Life is funny. I am not really an Anglican. If I had to describe myself as anything, non-conformist would be about the most apt. Yet just over a year ago, I helped to set up a new church — Christ Church — in my home city of Salisbury, which has an Anglican minister and which is affiliated to an Anglican organisation.
Those who are clued up on church polity in England will find something extremely odd in that statement. Not the bit about my non-conformism, but the fact that the church I have helped to establish is affiliated to an Anglican organisation. Surely, you might think, the only organisation in England that sets up Anglican churches, or indeed can set up Anglican churches, is the Church of England.
Until recently, that was broadly true. I suppose that if someone had really wanted to establish an “Anglican” church outside the auspices of the Church of England, they could have done it at any time over the past few hundred years. Yet nobody did it, because there was no reason to do so. Until now, that is.
My church is one of the first to be set up as an Anglican church in England, yet outside the auspices of the Church of England, and in fact under the affiliation of an organisation named Anglican Mission in England (AMiE). Is this in any way important? Actually yes, it is incredibly important, not to mention historically significant.
Until recently, the Church of England has been Anglicanism in England, but as anyone who has watched that institution of late will know, it has slipped further and further away from its moorings, and has now largely become a quasi-Marxist institution which has completely kowtowed to the feminist, egalitarian, and sexual revolutions of secular society.
To my thinking (as someone with no prior connection with Anglicanism), it is astonishing that so many in the Church of England have put up with this takeover by cultural Marxists for so long. On second thoughts, maybe they didn’t. Maybe they just left and that’s why despite all its kowtowing to every trend going, the Church of England is a dying institution, with an average age of congregants being around 65.

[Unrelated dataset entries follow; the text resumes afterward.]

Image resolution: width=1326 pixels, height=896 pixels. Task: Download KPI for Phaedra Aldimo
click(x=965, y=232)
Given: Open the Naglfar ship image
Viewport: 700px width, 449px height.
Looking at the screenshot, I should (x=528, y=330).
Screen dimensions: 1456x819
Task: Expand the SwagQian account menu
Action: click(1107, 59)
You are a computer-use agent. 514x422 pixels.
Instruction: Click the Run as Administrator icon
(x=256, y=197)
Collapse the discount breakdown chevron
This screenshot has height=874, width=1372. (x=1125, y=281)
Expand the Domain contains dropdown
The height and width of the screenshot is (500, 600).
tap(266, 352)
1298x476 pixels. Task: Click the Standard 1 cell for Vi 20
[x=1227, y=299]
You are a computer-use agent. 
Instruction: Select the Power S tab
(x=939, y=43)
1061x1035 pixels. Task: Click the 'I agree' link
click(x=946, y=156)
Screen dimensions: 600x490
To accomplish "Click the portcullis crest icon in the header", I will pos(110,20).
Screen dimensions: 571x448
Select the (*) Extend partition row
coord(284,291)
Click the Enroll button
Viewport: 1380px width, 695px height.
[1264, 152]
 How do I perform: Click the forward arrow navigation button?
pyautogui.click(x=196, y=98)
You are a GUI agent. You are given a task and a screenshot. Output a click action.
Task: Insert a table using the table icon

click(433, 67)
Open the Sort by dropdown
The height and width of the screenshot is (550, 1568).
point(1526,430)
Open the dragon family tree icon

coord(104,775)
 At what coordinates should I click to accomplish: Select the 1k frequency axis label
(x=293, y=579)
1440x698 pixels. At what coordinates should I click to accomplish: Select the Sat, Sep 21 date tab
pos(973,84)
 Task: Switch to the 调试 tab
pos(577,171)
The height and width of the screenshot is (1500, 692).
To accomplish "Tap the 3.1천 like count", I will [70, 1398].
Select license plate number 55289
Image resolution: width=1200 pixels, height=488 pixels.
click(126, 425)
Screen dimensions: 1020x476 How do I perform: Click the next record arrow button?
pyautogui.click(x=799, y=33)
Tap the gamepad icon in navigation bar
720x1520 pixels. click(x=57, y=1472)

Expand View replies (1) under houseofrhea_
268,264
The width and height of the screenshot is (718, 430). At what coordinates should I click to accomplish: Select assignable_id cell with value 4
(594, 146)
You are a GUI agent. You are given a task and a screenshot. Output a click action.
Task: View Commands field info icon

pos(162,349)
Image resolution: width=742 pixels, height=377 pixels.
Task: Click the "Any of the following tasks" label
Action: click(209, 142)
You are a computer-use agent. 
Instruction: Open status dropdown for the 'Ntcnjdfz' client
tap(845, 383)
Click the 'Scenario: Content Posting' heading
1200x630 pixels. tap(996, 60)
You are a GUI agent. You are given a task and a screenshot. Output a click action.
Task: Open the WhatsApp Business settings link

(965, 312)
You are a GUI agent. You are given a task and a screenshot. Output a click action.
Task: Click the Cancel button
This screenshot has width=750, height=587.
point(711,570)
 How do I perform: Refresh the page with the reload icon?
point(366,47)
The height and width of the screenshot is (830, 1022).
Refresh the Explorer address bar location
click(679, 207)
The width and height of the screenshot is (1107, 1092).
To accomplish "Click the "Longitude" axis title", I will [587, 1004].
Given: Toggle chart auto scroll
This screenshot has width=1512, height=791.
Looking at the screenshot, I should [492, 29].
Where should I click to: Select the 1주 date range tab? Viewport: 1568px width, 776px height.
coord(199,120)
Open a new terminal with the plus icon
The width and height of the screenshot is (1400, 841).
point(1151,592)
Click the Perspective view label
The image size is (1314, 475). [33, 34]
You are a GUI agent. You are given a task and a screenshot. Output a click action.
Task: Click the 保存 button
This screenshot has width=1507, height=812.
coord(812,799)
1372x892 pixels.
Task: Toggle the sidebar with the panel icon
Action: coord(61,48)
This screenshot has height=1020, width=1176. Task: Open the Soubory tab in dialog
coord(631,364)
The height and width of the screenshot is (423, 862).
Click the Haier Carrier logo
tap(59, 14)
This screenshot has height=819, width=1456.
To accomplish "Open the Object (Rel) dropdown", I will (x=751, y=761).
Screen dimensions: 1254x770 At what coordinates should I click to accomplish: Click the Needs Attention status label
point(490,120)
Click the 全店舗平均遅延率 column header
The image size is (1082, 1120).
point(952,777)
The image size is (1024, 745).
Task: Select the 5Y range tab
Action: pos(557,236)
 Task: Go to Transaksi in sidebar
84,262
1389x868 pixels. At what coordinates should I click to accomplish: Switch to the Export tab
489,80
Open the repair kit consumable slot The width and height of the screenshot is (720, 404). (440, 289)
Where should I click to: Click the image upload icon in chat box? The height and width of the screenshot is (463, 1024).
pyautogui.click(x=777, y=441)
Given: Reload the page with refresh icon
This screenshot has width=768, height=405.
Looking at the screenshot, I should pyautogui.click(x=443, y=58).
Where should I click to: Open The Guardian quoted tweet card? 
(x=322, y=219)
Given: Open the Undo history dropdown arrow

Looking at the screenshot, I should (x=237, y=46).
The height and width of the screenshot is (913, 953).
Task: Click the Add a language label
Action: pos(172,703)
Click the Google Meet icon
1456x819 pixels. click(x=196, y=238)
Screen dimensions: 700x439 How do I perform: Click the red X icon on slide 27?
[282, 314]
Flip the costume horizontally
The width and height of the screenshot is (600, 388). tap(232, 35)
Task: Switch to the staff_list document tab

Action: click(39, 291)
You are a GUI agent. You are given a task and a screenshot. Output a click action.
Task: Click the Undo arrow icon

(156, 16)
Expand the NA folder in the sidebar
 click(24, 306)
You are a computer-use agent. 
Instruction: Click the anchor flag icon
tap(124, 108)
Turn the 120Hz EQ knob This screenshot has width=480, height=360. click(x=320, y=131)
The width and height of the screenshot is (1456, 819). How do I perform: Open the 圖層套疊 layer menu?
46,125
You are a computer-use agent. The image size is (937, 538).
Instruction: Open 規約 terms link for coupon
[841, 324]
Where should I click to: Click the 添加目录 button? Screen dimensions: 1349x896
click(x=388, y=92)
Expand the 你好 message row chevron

Well some Anglicans have had enough, and are beginning to set up churches in England, outside the jurisdiction of the CofE. Just last week, a meeting of bishops and archbishops from Gafcon (Global Anglican Future Conference), representing over 40 million Anglicans worldwide, publicly endorsed what AMiE is doing in England in setting up new churches outside the CofE, such as my church, Christ Church Salisbury. Just to get a sense of the historic significance of this, they compared the emergence of these new Anglican churches in England to the split in the 18th century which led to the creation of the Methodist Church, according to an article in The Telegraph (which mentioned Christ Church).
This is the blowback for the Church of England having largely treated its Bible-believing congregants with utter contempt for years. Those who have attempted to maintain a biblical line have been marginalised and treated as bigots, and “Anglicanism” in England is largely associated now with a type of leftist anti-Gospel effeminacy that would make Thomas Cranmer turn in his grave.
The next few years will be interesting. We all know that the Christian faith is dying within these shores. But one of the reasons for that is the national church has become largely a pointless irrelevance. In seeing the re-establishing of historic Anglicanism — an Anglicanism that preaches the Gospel, that stands up to the sexual revolutionaries, that honours God — who knows whether, just like with Wesley in the 18th Century, we are about to see the beginnings of great things happening in the Kingdom of God in England once more.